24 Feb, 16 | by Toby Hillman
Medical stereotypes are a well known, ranging from the hippy-esque GP, to the man-mountain of an orthopaedic surgeon, via the suave and sophisticated plastic surgeon. I’m not entirely sure what the stereotype of a chest physician is, but I would be grateful if you could let me know…
These stereotypes, and perceptions of who goes into which specialty are deep-seated, with some of the negative associations between specialty choice and types of doctor being identified early in medical studies, and seemingly perpetuated by senior staff. So what makes one choose a particular specialty? It might be something to do with the types of patients being cared for, the opportunities for research, the work patterns, the remuneration, intensity of on-call, or it may be influenced by our personality.
A study published online recently by the PMJ tried to examine the contribution of personality to specialty choice in doctors working in Sweden. The paper describes the results of a survey of Swedish medical graduates in 2013. The Big Five Inventory was used to quantify personality traits, method of entry into medical school was also recorded, along with a number of other questions about lifestyle, economic status, involvement in research and a basic enquiry about the need for mental health treatment within the past 12 months.

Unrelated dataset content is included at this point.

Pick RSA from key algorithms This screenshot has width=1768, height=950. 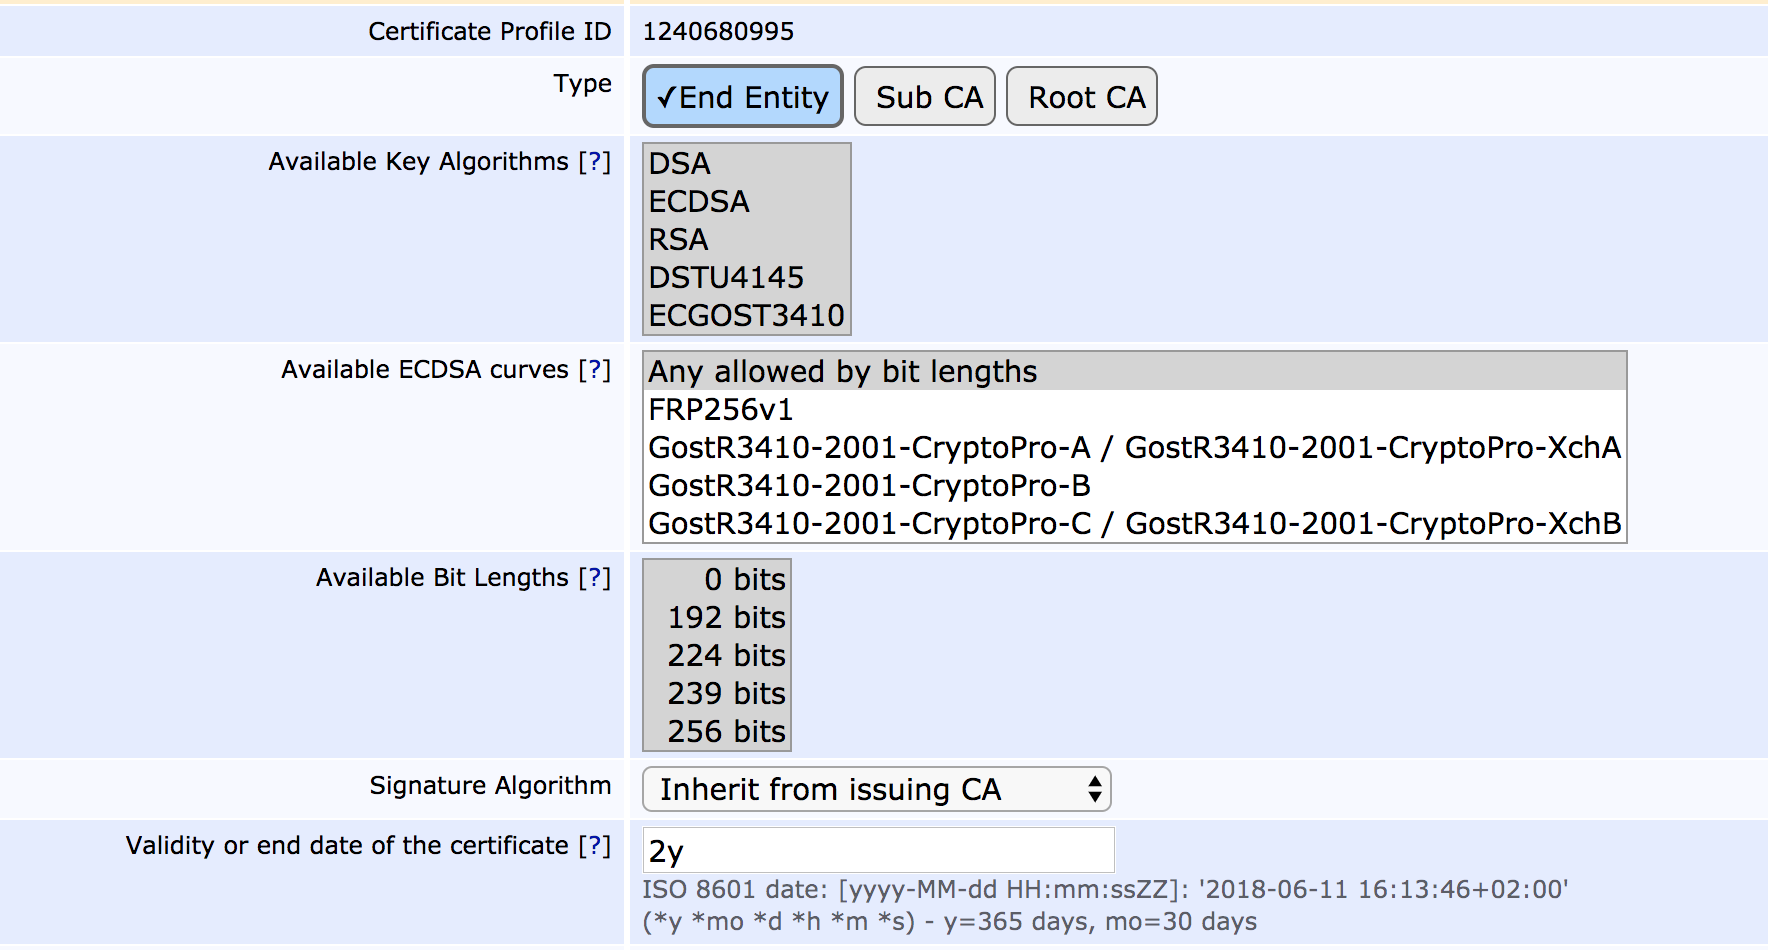coord(746,240)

The results of the study seemed to confirm the stereotypes of different specialties to a certain degree, with surgeons being more likely to score highly on conscientiousness, and lower on agreeableness than other specialty groups, and psychiatrists being more open to new experiences than the other specialty groupings. Psychiatrists were also more likely to have required treatment for mental illness in the previous 12 months (57%) than their colleagues in other specialties (GP 42%, Hospital Service Specialties 26% and Surgeons, and Internal Medicine Specialists 25% each)
The authors recognise that personality alone is not the sole reason for a choice of specialty, but that the differences in traits between the groups of specialists, suggests some role of personality in determining ultimate choice of career path. The authors considered the possibility of a reverse association between personality and specialty choice in that the culture of a specialists working environment may change the Doctors’ personality – leading to the observed differences. However, this seems less likely given the usual assumption that personality is fairly fundamental and fixed over a lifetime.
As I read the paper, I thought back to my own career choice – and why I followed the path taken. It is perhaps a little too personal to go into all of the reasoning behind my career choices here, but my career aspirations definitely changed over time. I left medical school with thoughts of being a Trauma and Orthopaedic Surgeon (for those who know me, this may come as a shock) and I then moved through a phase wishing to be an Emergency Physician, and ultimately chose Respiratory Medicine. At each point, there were multiple factors at play, but I certainly remember feeling more accepted in some student attachments and working environments than others. This feeling of being ‘adopted’ into firms whilst a student, and being allowed to ‘join’ the firm once I was a doctor, I think had more of an influence than I appreciated at the time.
I therefore wonder if choice of specialty isn’t an expression of pure agency on the part of the trainee, but in fact, the other way around. How much are students and junior colleagues ‘chosen’ by a specialty?
Lave and Wenger’s work on legitimate peripheral participation described how junior members of a community of practice become accepted and involved in the work of that community. My feeling is that perhaps this is at play within the hidden curriculum at medical school, and our own choices about career path may be more influenced by others choice to accept us wholeheartedly into a community, or merely tolerate our presence as a fleeting member of a workforce.
In this way, personality groupings are perpetuated within the medical profession, and our stereotypes continue to live on. If we are to facilitate the emergence of a truly diverse workforce that is happy and productive, we should not necessarily seek to eliminate these stereotypes, or encourage trainees to follow specific career paths simply based on how we interpret their personality. Instead we should explore with trainees what draws them to a particular field of practice, and help them to see past the ‘image’ of a specialty, and make perhaps a more informed choice, taking into account how they might fit in with a particular medical tribe.